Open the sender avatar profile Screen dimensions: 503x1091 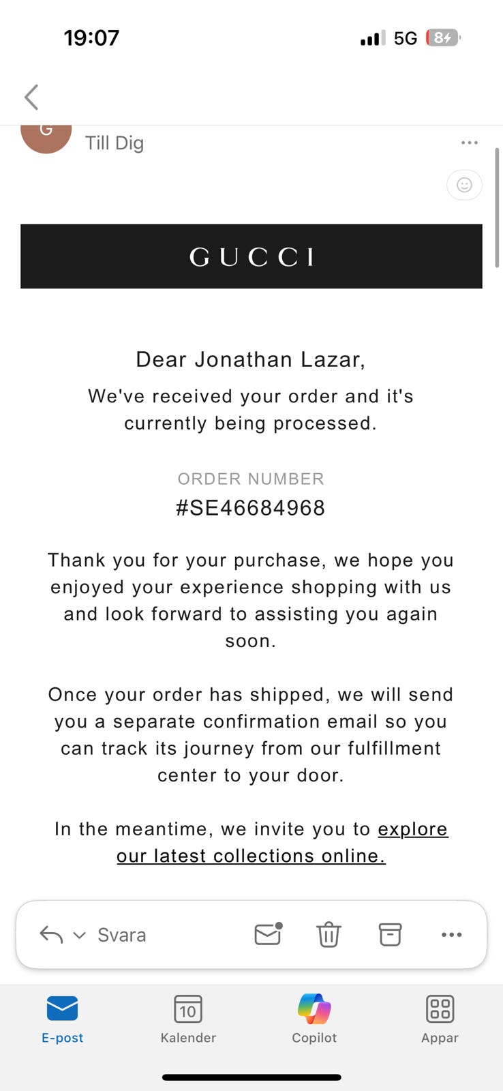point(46,136)
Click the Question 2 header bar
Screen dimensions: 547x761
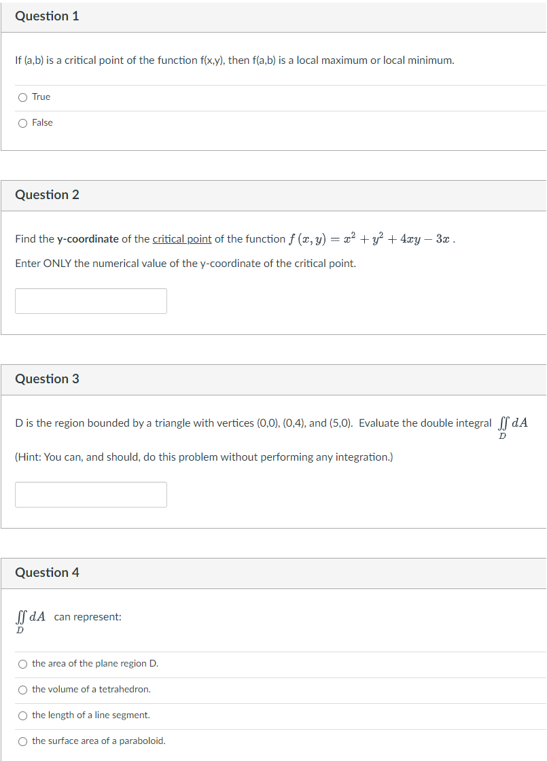(x=47, y=194)
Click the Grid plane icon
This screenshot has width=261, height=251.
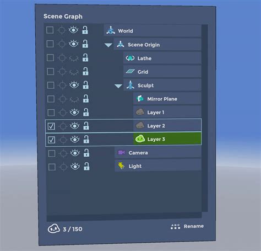131,71
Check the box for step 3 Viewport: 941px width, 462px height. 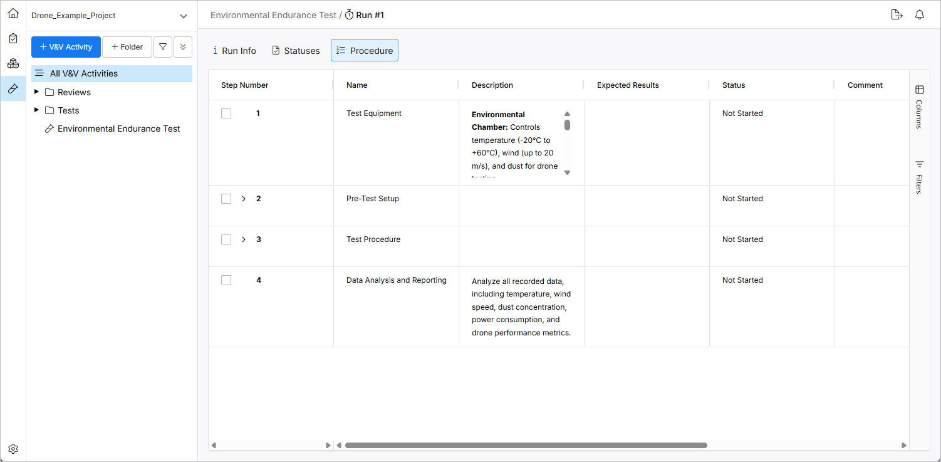(x=226, y=239)
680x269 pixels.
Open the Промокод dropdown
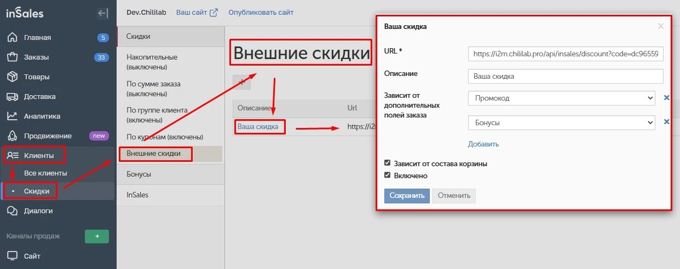[x=561, y=98]
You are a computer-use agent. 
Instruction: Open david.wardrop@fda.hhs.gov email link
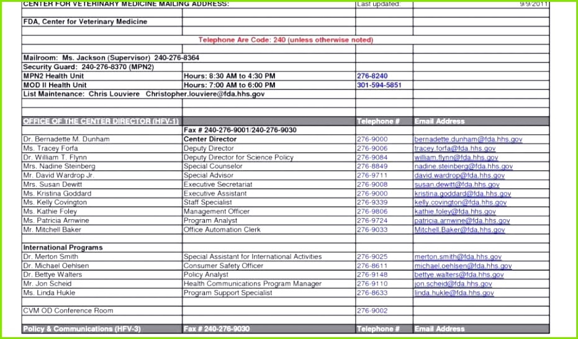pos(459,176)
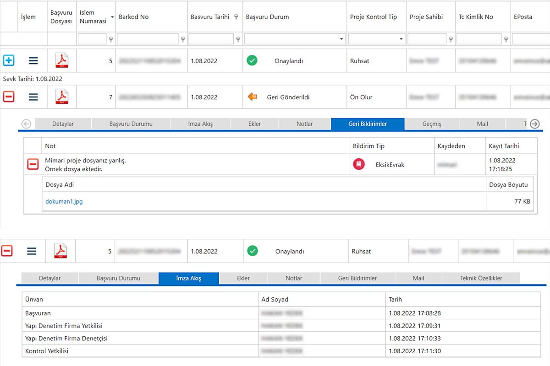
Task: Click the Barkod No filter input
Action: (147, 39)
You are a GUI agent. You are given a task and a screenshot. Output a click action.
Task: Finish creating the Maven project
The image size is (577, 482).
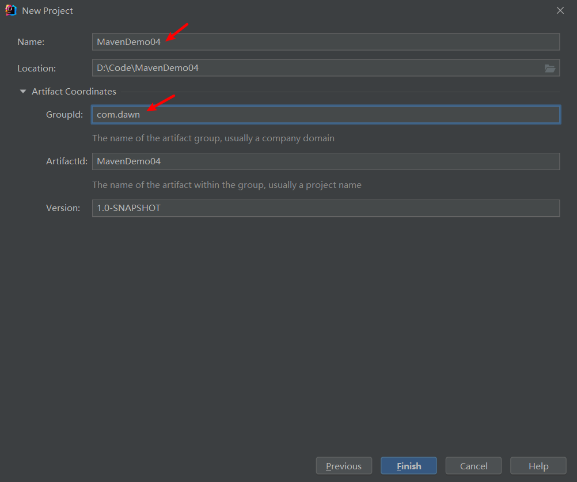tap(408, 466)
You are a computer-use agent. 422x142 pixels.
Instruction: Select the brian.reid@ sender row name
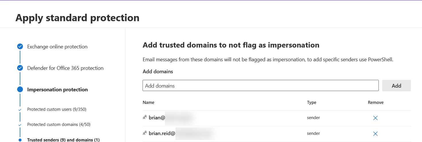click(x=162, y=133)
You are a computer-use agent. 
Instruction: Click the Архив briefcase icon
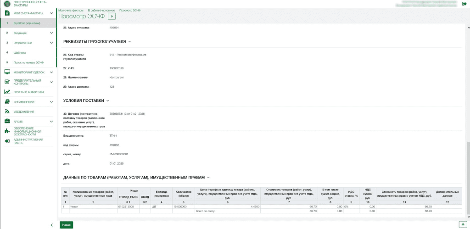click(7, 121)
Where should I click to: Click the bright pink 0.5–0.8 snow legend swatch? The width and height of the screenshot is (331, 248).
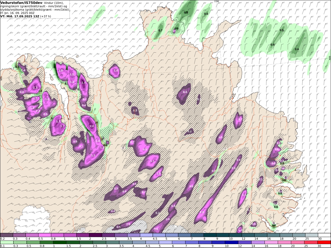(44, 235)
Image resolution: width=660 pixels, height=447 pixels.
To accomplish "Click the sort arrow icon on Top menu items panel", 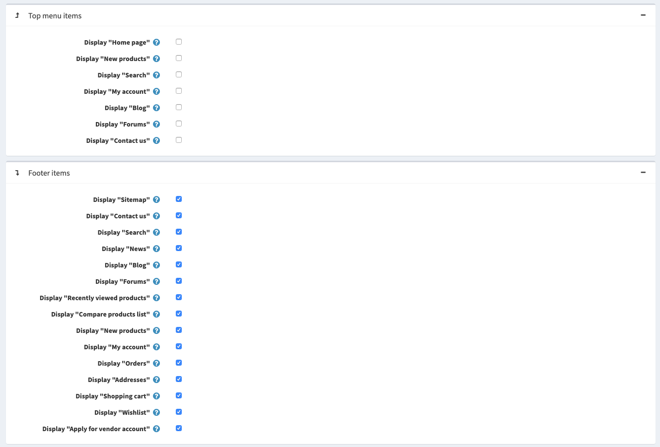I will 17,15.
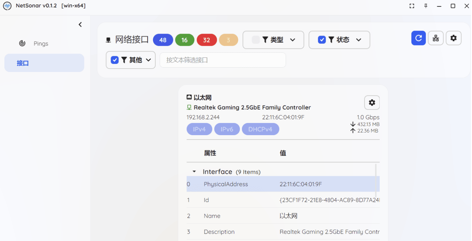Image resolution: width=472 pixels, height=241 pixels.
Task: Click the blue refresh interfaces icon
Action: pos(418,38)
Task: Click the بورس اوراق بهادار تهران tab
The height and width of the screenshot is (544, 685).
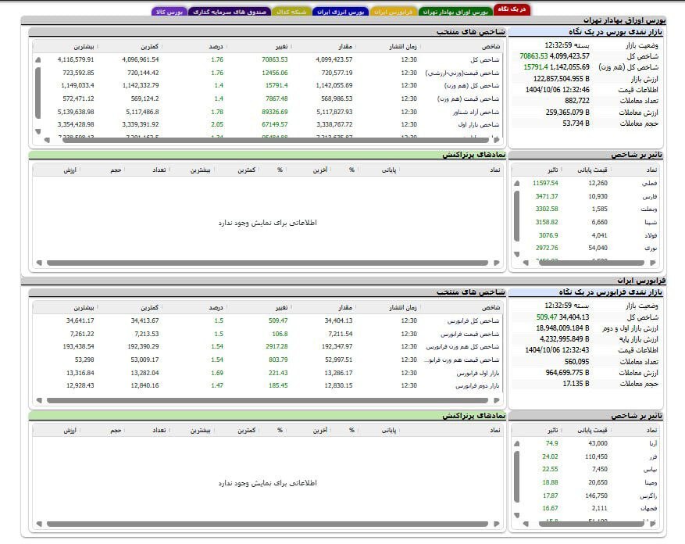Action: point(455,13)
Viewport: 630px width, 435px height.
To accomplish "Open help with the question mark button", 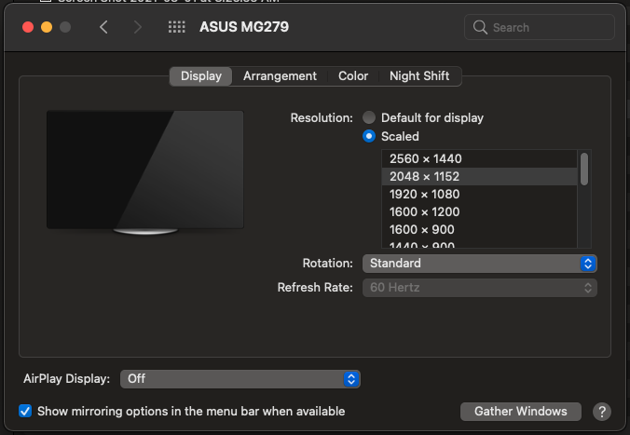I will (601, 411).

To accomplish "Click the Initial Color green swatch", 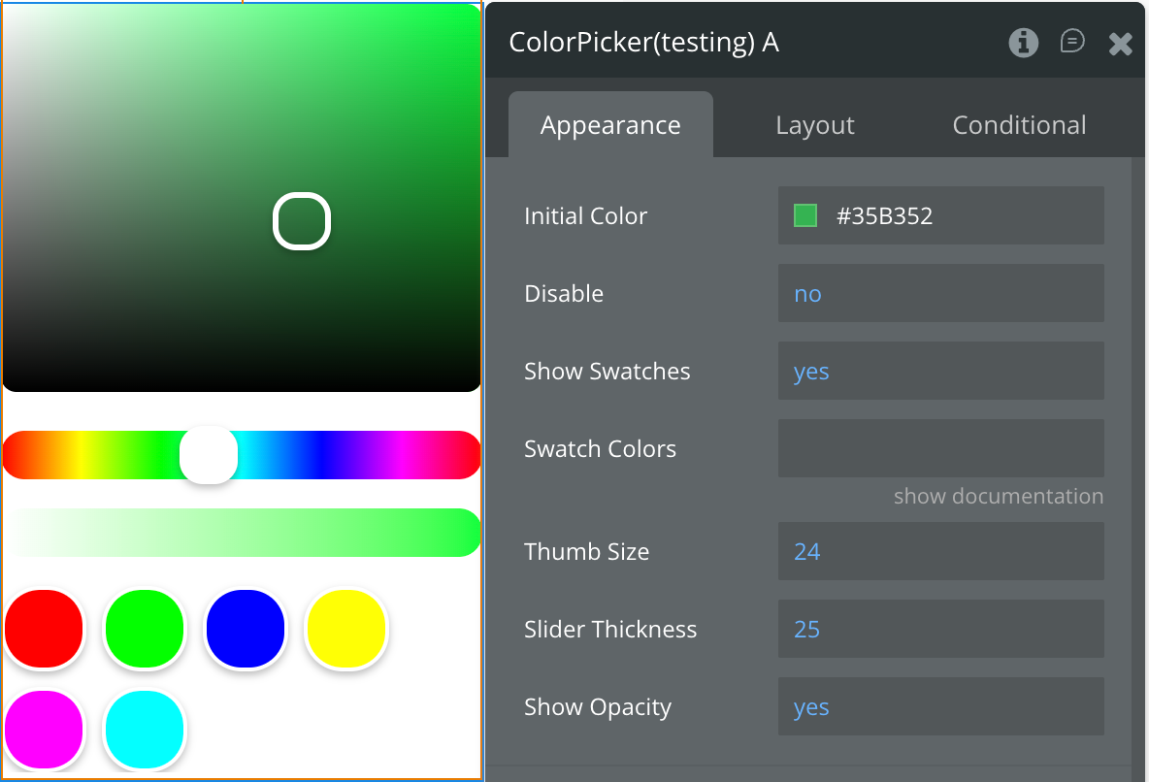I will (x=805, y=215).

> **GIVEN PROBLEM**:
Write out the entries between the line holding "680x269 pixels." and the line holding "Action: (147, 39)", inclusive, with no changes, leaving out the pictures.

> **RESULT OF THE TASK**:
680x269 pixels.
Open the Промокод dropdown
[x=561, y=98]
You are a computer-use agent. 
Instruction: Open david.wardrop@fda.hhs.gov email link
pos(459,176)
Task: Click the Barkod No filter input
Action: (147, 39)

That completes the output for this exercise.